## PROVIDED INFORMATION
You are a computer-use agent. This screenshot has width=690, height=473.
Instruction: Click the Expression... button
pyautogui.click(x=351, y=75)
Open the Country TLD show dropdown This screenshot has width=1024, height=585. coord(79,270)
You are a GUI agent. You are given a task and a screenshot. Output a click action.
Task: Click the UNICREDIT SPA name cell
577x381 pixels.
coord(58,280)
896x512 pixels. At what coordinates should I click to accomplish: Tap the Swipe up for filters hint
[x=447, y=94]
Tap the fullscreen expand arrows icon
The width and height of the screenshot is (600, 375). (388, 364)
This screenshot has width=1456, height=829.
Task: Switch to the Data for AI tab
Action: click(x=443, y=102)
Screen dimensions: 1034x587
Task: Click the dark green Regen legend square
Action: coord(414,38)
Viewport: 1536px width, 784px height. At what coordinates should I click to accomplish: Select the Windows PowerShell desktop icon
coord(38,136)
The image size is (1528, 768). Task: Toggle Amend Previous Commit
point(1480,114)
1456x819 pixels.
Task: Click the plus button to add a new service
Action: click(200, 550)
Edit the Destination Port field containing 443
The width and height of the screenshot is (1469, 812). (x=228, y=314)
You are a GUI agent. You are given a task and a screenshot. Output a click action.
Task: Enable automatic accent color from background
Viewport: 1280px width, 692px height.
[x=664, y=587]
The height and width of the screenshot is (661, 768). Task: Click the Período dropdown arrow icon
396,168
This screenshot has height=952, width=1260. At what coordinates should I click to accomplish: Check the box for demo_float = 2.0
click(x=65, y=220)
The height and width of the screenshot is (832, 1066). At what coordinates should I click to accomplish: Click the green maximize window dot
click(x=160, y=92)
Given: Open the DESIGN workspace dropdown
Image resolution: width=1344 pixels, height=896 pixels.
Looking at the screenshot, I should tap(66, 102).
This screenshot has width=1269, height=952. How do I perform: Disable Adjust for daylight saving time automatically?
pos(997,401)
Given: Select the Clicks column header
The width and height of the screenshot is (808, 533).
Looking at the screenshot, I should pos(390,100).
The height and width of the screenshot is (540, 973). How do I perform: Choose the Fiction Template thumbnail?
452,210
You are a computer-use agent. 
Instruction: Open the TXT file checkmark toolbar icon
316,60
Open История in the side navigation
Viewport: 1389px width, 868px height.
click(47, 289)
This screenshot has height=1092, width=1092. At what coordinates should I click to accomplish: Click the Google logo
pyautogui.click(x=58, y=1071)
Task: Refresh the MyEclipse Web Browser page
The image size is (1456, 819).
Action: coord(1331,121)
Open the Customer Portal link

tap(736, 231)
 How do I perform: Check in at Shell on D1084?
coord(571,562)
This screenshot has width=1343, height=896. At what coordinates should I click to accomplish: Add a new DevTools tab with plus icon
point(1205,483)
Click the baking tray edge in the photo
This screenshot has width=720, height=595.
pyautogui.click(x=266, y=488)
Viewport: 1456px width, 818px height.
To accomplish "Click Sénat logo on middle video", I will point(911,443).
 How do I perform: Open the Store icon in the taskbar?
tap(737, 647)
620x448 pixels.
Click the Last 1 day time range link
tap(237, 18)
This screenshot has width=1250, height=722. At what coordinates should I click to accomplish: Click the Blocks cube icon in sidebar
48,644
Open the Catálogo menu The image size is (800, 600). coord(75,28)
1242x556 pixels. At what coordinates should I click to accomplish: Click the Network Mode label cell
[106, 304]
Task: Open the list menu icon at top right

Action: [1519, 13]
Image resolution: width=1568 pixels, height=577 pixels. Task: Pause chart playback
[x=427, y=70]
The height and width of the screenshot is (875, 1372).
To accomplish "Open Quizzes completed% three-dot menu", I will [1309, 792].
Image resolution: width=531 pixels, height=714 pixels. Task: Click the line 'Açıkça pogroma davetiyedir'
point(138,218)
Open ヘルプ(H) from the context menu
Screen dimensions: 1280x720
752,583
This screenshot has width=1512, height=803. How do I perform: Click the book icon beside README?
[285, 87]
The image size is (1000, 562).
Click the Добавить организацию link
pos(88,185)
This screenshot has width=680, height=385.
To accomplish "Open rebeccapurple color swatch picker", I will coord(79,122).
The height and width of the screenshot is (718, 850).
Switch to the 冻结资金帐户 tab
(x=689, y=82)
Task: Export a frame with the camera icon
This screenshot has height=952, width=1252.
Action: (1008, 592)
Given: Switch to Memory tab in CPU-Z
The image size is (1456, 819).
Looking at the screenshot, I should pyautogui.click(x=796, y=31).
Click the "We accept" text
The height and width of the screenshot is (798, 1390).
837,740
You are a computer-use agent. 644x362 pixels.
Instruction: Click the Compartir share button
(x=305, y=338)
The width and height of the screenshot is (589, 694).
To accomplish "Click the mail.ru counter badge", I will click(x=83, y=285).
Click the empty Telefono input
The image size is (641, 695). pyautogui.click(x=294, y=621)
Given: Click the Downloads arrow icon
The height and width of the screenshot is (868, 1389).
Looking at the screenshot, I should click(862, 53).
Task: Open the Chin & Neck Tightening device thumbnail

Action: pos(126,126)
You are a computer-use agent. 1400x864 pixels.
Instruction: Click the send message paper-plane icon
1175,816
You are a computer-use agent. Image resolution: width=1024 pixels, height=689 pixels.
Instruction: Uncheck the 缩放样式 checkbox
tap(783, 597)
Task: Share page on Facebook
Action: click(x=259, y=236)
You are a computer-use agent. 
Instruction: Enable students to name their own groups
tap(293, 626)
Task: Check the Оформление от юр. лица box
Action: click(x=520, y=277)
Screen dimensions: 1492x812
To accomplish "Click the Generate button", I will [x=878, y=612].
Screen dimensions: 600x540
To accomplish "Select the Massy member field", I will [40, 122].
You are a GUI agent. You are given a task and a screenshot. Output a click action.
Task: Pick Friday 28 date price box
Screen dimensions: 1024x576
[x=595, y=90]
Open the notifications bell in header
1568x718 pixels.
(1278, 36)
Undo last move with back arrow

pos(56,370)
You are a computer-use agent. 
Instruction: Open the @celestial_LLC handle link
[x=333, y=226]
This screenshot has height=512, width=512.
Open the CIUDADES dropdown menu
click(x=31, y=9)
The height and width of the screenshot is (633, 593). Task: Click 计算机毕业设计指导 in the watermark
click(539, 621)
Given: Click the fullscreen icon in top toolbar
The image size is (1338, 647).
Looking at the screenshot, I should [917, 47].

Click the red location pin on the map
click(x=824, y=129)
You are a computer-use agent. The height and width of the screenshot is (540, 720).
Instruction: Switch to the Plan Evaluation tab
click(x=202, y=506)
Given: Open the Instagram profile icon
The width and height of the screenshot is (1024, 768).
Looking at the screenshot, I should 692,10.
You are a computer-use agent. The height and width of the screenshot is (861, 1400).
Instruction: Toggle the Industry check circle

## TASK OBJECTIVE
Please repeat all of the data above exactly as it appears, line for line.

## FINISHED ANSWER
You are a computer-use agent. This screenshot has width=690, height=473.
Instruction: Click the Expression... button
pyautogui.click(x=351, y=75)
Open the Country TLD show dropdown This screenshot has width=1024, height=585. coord(79,270)
You are a GUI agent. You are given a task and a screenshot. Output a click action.
Task: Click the UNICREDIT SPA name cell
577x381 pixels.
coord(58,280)
896x512 pixels. At what coordinates should I click to accomplish: Tap the Swipe up for filters hint
[x=447, y=94]
Tap the fullscreen expand arrows icon
The width and height of the screenshot is (600, 375). (388, 364)
This screenshot has width=1456, height=829.
Task: Switch to the Data for AI tab
Action: click(x=443, y=102)
Screen dimensions: 1034x587
Task: Click the dark green Regen legend square
Action: coord(414,38)
Viewport: 1536px width, 784px height. At what coordinates should I click to accomplish: Select the Windows PowerShell desktop icon
coord(38,136)
The image size is (1528, 768). Task: Toggle Amend Previous Commit
point(1480,114)
1456x819 pixels.
Task: Click the plus button to add a new service
Action: click(200, 550)
Edit the Destination Port field containing 443
The width and height of the screenshot is (1469, 812). (x=228, y=314)
You are a GUI agent. You are given a task and a screenshot. Output a click action.
Task: Enable automatic accent color from background
Viewport: 1280px width, 692px height.
[x=664, y=587]
The height and width of the screenshot is (661, 768). Task: Click the Período dropdown arrow icon
396,168
This screenshot has height=952, width=1260. At what coordinates should I click to accomplish: Check the box for demo_float = 2.0
click(x=65, y=220)
The height and width of the screenshot is (832, 1066). At what coordinates should I click to accomplish: Click the green maximize window dot
click(x=160, y=92)
Given: Open the DESIGN workspace dropdown
Image resolution: width=1344 pixels, height=896 pixels.
Looking at the screenshot, I should tap(66, 102).
This screenshot has width=1269, height=952. How do I perform: Disable Adjust for daylight saving time automatically?
pos(997,401)
Given: Select the Clicks column header
The width and height of the screenshot is (808, 533).
Looking at the screenshot, I should pos(390,100).
The height and width of the screenshot is (540, 973). How do I perform: Choose the Fiction Template thumbnail?
452,210
You are a computer-use agent. 
Instruction: Open the TXT file checkmark toolbar icon
316,60
Open История in the side navigation
Viewport: 1389px width, 868px height.
click(47, 289)
This screenshot has height=1092, width=1092. At what coordinates should I click to accomplish: Click the Google logo
pyautogui.click(x=58, y=1071)
Task: Refresh the MyEclipse Web Browser page
The image size is (1456, 819).
Action: coord(1331,121)
Open the Customer Portal link

tap(736, 231)
 How do I perform: Check in at Shell on D1084?
coord(571,562)
This screenshot has width=1343, height=896. At what coordinates should I click to accomplish: Add a new DevTools tab with plus icon
point(1205,483)
Click the baking tray edge in the photo
This screenshot has width=720, height=595.
pyautogui.click(x=266, y=488)
Viewport: 1456px width, 818px height.
To accomplish "Click Sénat logo on middle video", I will point(911,443).
 How do I perform: Open the Store icon in the taskbar?
tap(737, 647)
620x448 pixels.
Click the Last 1 day time range link
tap(237, 18)
This screenshot has width=1250, height=722. At what coordinates should I click to accomplish: Click the Blocks cube icon in sidebar
48,644
Open the Catálogo menu The image size is (800, 600). coord(75,28)
1242x556 pixels. At what coordinates should I click to accomplish: Click the Network Mode label cell
[106, 304]
Task: Open the list menu icon at top right

Action: [1519, 13]
Image resolution: width=1568 pixels, height=577 pixels. Task: Pause chart playback
[x=427, y=70]
The height and width of the screenshot is (875, 1372).
To accomplish "Open Quizzes completed% three-dot menu", I will [1309, 792].
Image resolution: width=531 pixels, height=714 pixels. Task: Click the line 'Açıkça pogroma davetiyedir'
point(138,218)
Open ヘルプ(H) from the context menu
Screen dimensions: 1280x720
752,583
This screenshot has width=1512, height=803. How do I perform: Click the book icon beside README?
[285, 87]
The image size is (1000, 562).
Click the Добавить организацию link
pos(88,185)
This screenshot has width=680, height=385.
To accomplish "Open rebeccapurple color swatch picker", I will coord(79,122).
The height and width of the screenshot is (718, 850).
Switch to the 冻结资金帐户 tab
(x=689, y=82)
Task: Export a frame with the camera icon
This screenshot has height=952, width=1252.
Action: (1008, 592)
Given: Switch to Memory tab in CPU-Z
The image size is (1456, 819).
Looking at the screenshot, I should pyautogui.click(x=796, y=31).
Click the "We accept" text
The height and width of the screenshot is (798, 1390).
837,740
You are a computer-use agent. 644x362 pixels.
Instruction: Click the Compartir share button
(x=305, y=338)
The width and height of the screenshot is (589, 694).
To accomplish "Click the mail.ru counter badge", I will click(x=83, y=285).
Click the empty Telefono input
The image size is (641, 695). pyautogui.click(x=294, y=621)
Given: Click the Downloads arrow icon
The height and width of the screenshot is (868, 1389).
Looking at the screenshot, I should click(862, 53).
Task: Open the Chin & Neck Tightening device thumbnail

Action: pos(126,126)
You are a computer-use agent. 1400x864 pixels.
Instruction: Click the send message paper-plane icon
1175,816
You are a computer-use agent. Image resolution: width=1024 pixels, height=689 pixels.
Instruction: Uncheck the 缩放样式 checkbox
tap(783, 597)
Task: Share page on Facebook
Action: click(x=259, y=236)
You are a computer-use agent. 
Instruction: Enable students to name their own groups
tap(293, 626)
Task: Check the Оформление от юр. лица box
Action: click(x=520, y=277)
Screen dimensions: 1492x812
To accomplish "Click the Generate button", I will [x=878, y=612].
Screen dimensions: 600x540
To accomplish "Select the Massy member field", I will [40, 122].
You are a GUI agent. You are given a task and a screenshot. Output a click action.
Task: Pick Friday 28 date price box
Screen dimensions: 1024x576
[x=595, y=90]
Open the notifications bell in header
1568x718 pixels.
(1278, 36)
Undo last move with back arrow

pos(56,370)
You are a computer-use agent. 
Instruction: Open the @celestial_LLC handle link
[x=333, y=226]
This screenshot has height=512, width=512.
Open the CIUDADES dropdown menu
click(x=31, y=9)
The height and width of the screenshot is (633, 593). Task: Click 计算机毕业设计指导 in the watermark
click(539, 621)
Given: Click the fullscreen icon in top toolbar
The image size is (1338, 647).
Looking at the screenshot, I should [917, 47].

Click the red location pin on the map
click(x=824, y=129)
You are a computer-use agent. The height and width of the screenshot is (540, 720).
Instruction: Switch to the Plan Evaluation tab
click(x=202, y=506)
Given: Open the Instagram profile icon
The width and height of the screenshot is (1024, 768).
Looking at the screenshot, I should 692,10.
You are a computer-use agent. The height and width of the screenshot is (861, 1400).
Instruction: Toggle the Industry check circle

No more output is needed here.